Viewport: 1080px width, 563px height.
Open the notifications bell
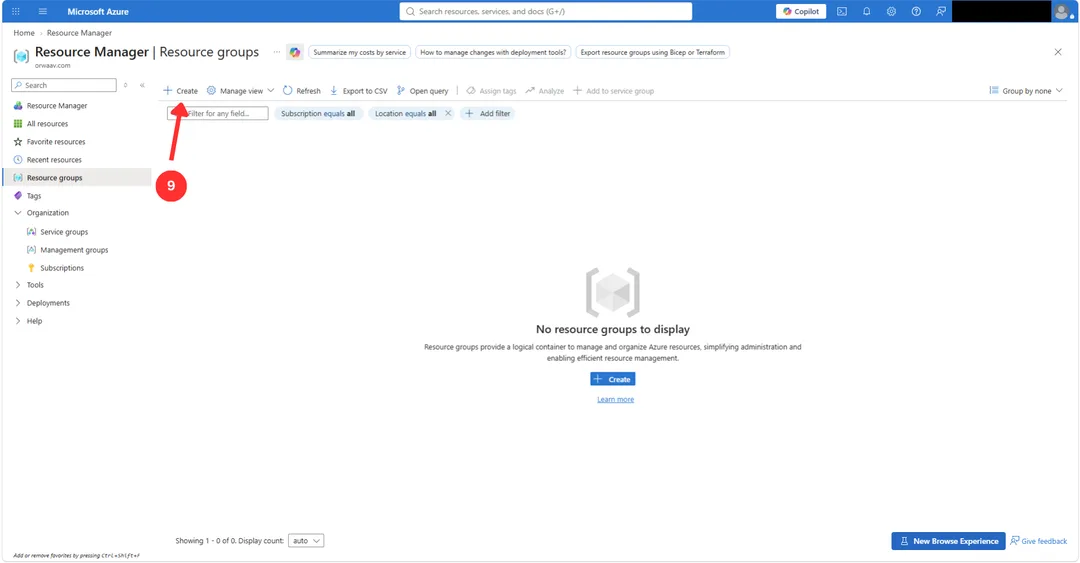tap(866, 12)
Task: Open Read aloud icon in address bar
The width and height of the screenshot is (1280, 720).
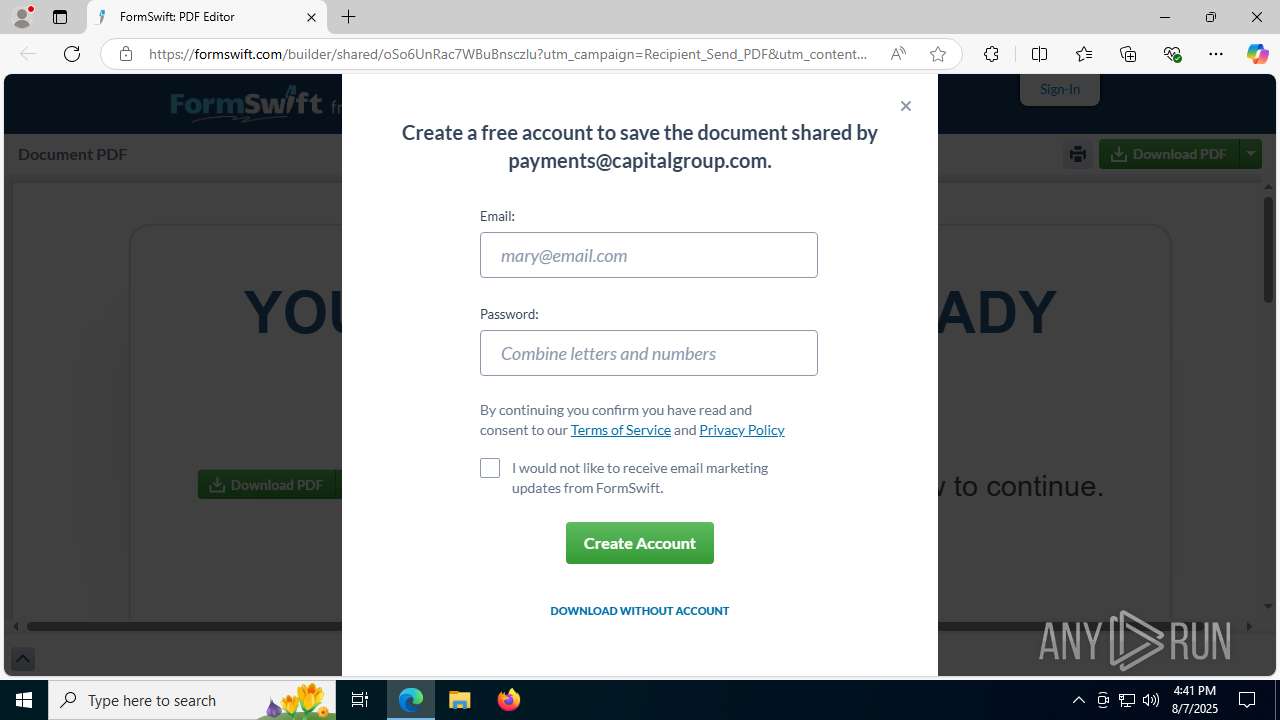Action: point(898,54)
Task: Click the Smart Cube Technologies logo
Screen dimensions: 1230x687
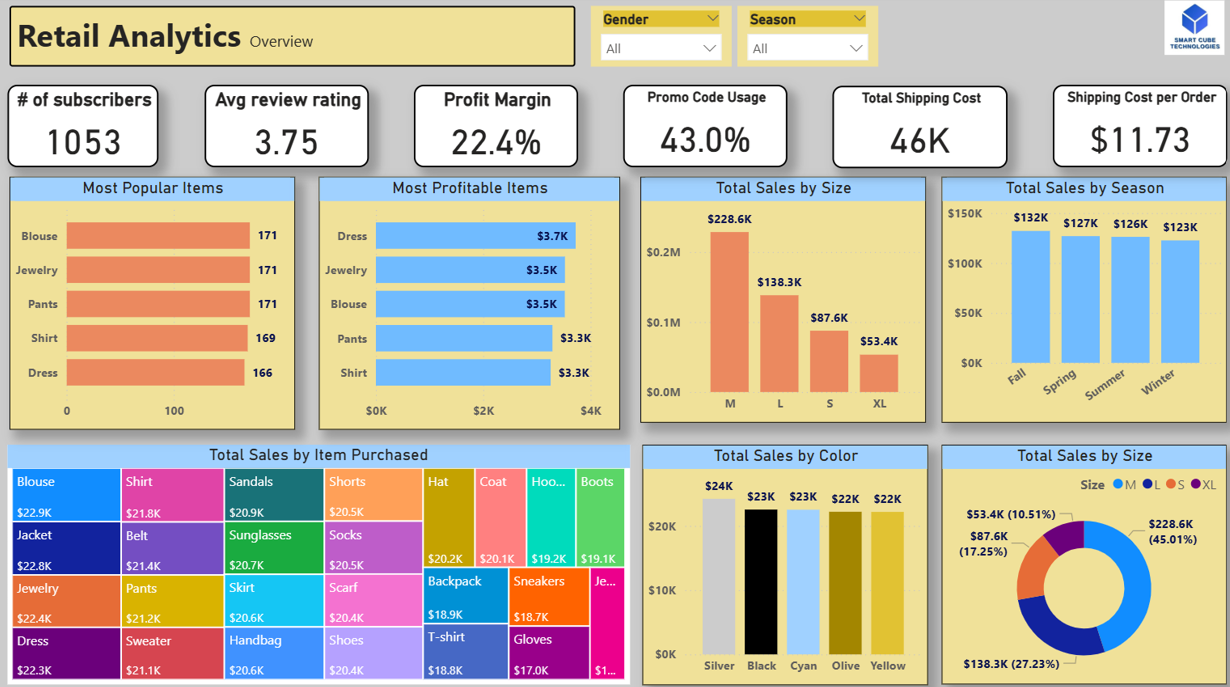Action: 1195,27
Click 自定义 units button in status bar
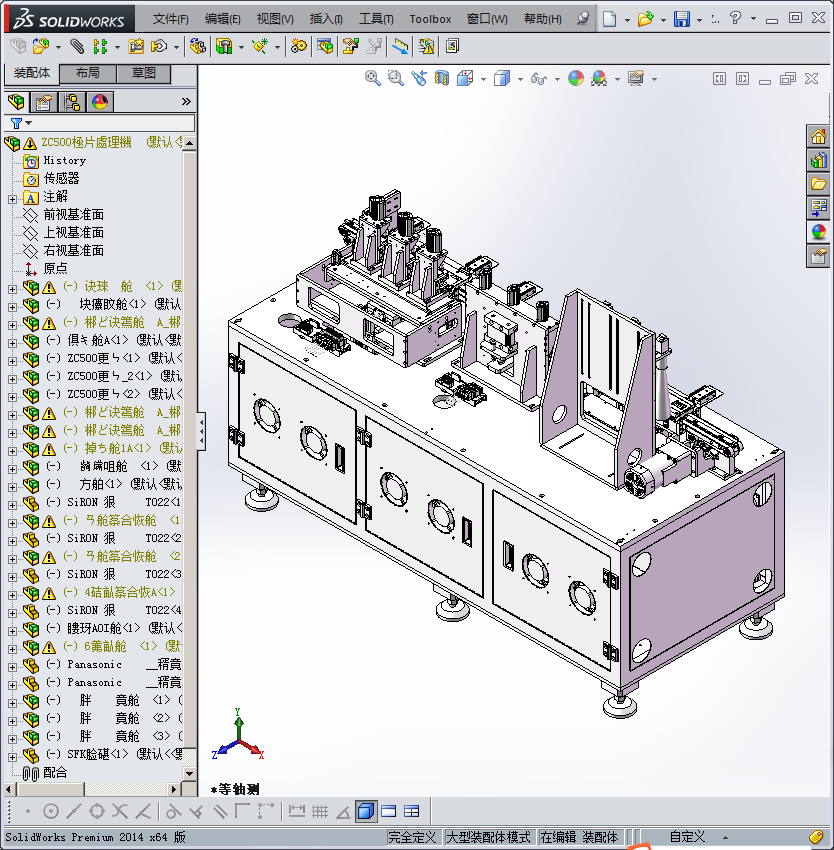This screenshot has height=850, width=834. (x=687, y=837)
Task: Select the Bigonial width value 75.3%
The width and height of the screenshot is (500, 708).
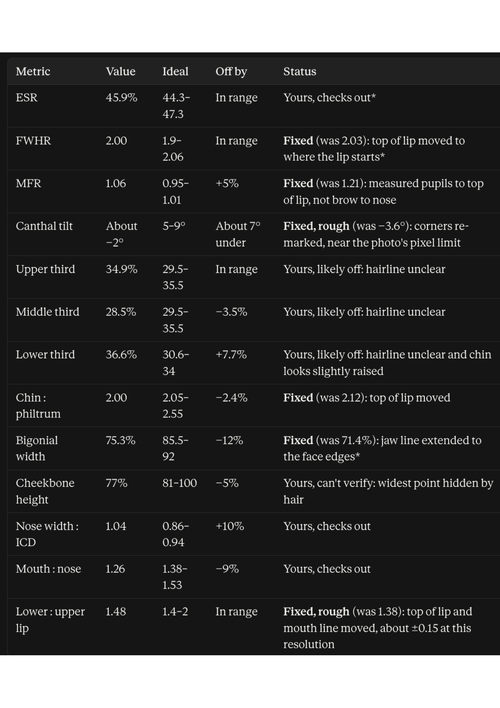Action: coord(121,440)
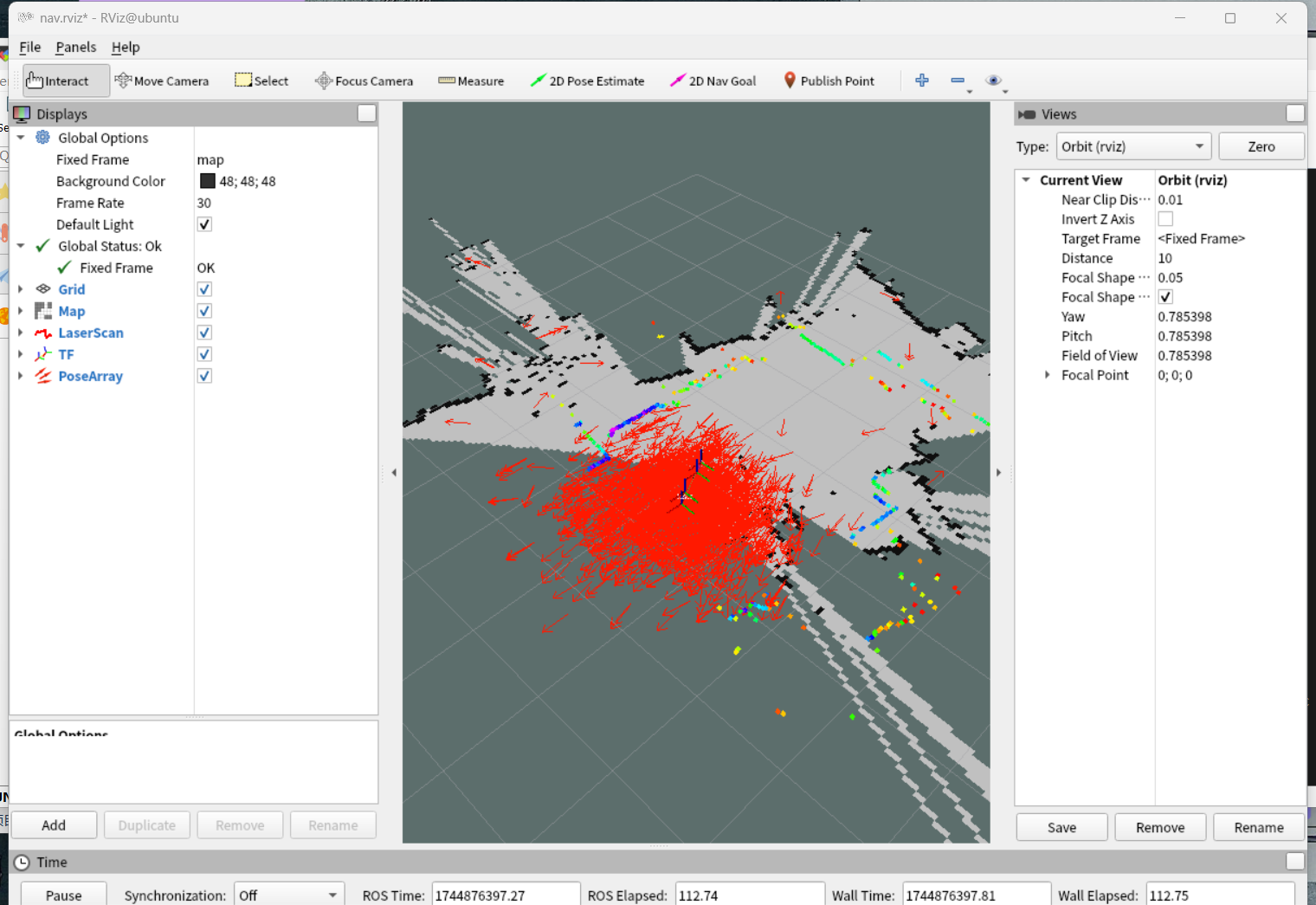The image size is (1316, 905).
Task: Open the File menu
Action: click(29, 47)
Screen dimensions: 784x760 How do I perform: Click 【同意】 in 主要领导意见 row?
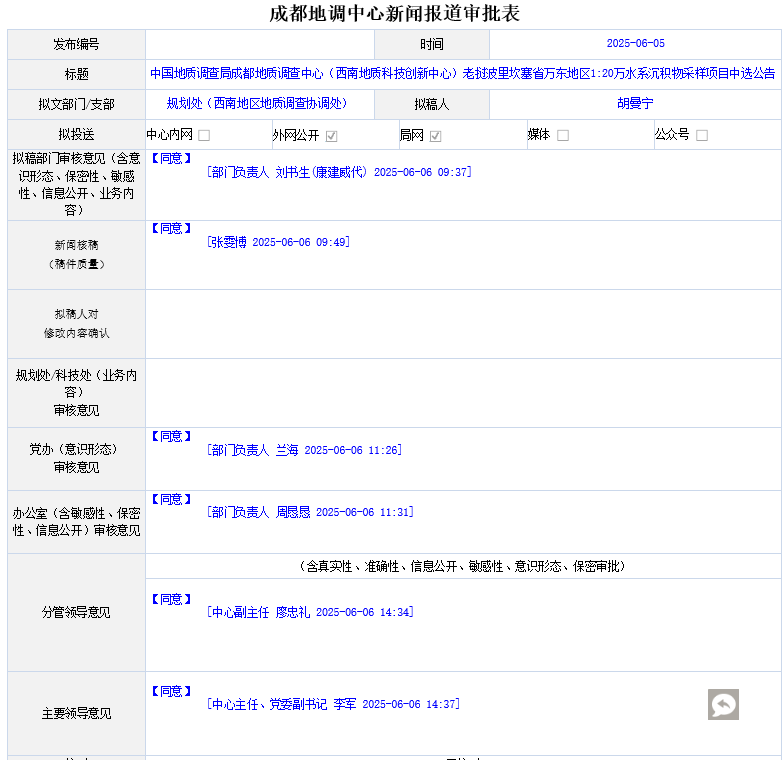171,691
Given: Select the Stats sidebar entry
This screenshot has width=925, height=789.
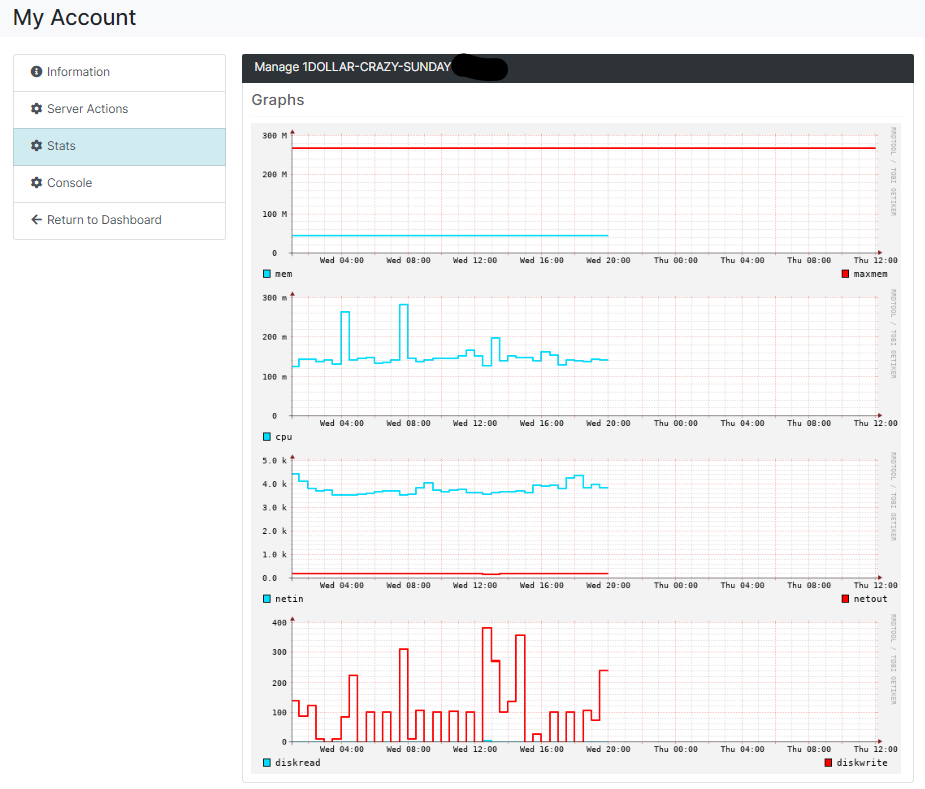Looking at the screenshot, I should pos(119,147).
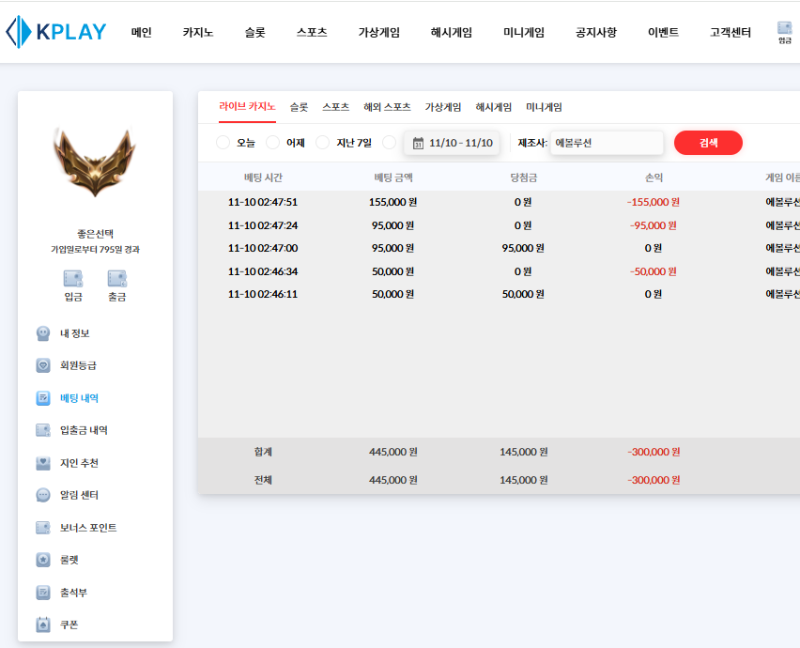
..............................
§ **GOAL OF THE EXERCISE**: For every record above, repeat the text exactly and omit any picture.

§ **COMPLETED EXERCISE**:
Viewport: 1080px width, 563px height.
Open the notifications bell
tap(866, 12)
Task: Open Read aloud icon in address bar
The width and height of the screenshot is (1280, 720).
Action: point(898,54)
Task: Click the Smart Cube Technologies logo
Screen dimensions: 1230x687
Action: 1195,27
Click 自定义 units button in status bar
This screenshot has height=850, width=834. (x=687, y=837)
Task: Select the Bigonial width value 75.3%
The width and height of the screenshot is (500, 708).
Action: coord(121,440)
The image size is (1316, 905).
Task: Open the File menu
Action: click(29, 47)
Screen dimensions: 784x760 How do I perform: Click 【同意】 in 主要领导意见 row?
171,691
Given: Select the Stats sidebar entry
This screenshot has width=925, height=789.
Looking at the screenshot, I should pos(119,147).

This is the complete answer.